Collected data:

==*==

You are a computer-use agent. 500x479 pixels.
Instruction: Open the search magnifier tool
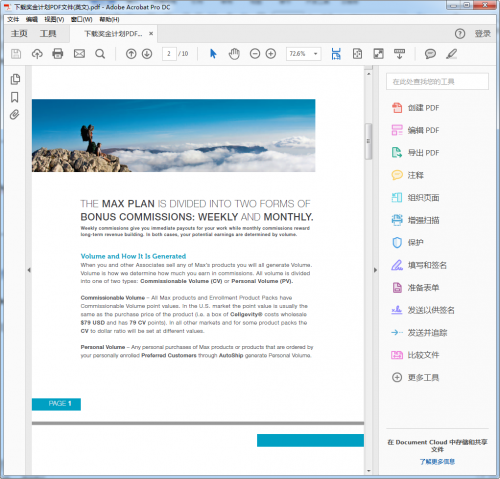point(100,54)
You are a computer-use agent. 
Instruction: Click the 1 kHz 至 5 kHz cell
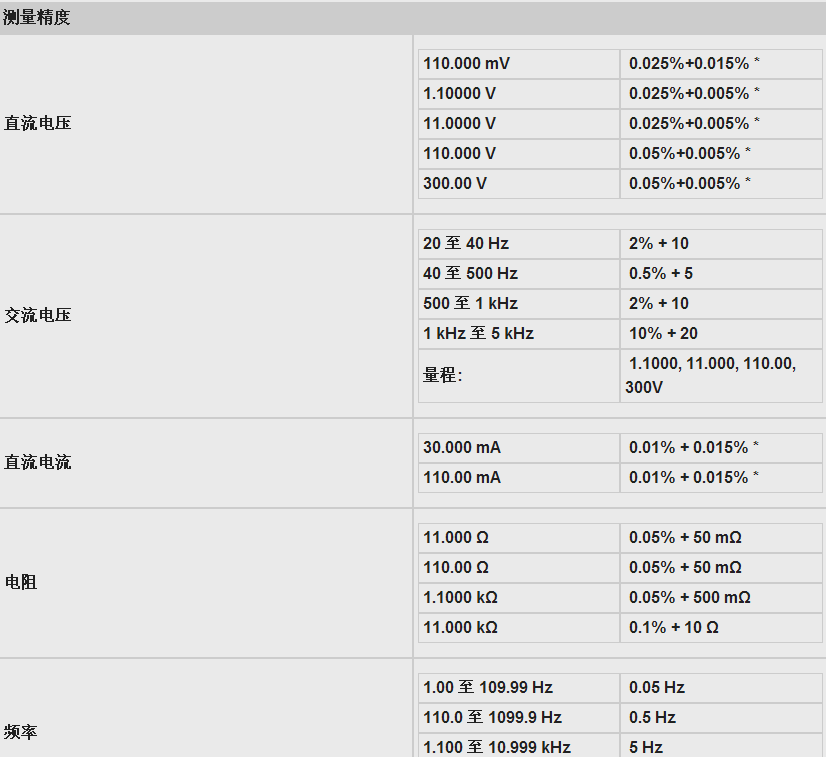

==*==

Do this
Copy every line of the data above word for word, but leave out the pictures.

Full output
You are a computer-use agent. 500x479 pixels.
Instruction: Open the search magnifier tool
point(100,54)
You are a computer-use agent. 
Instruction: Click the 1 kHz 至 5 kHz cell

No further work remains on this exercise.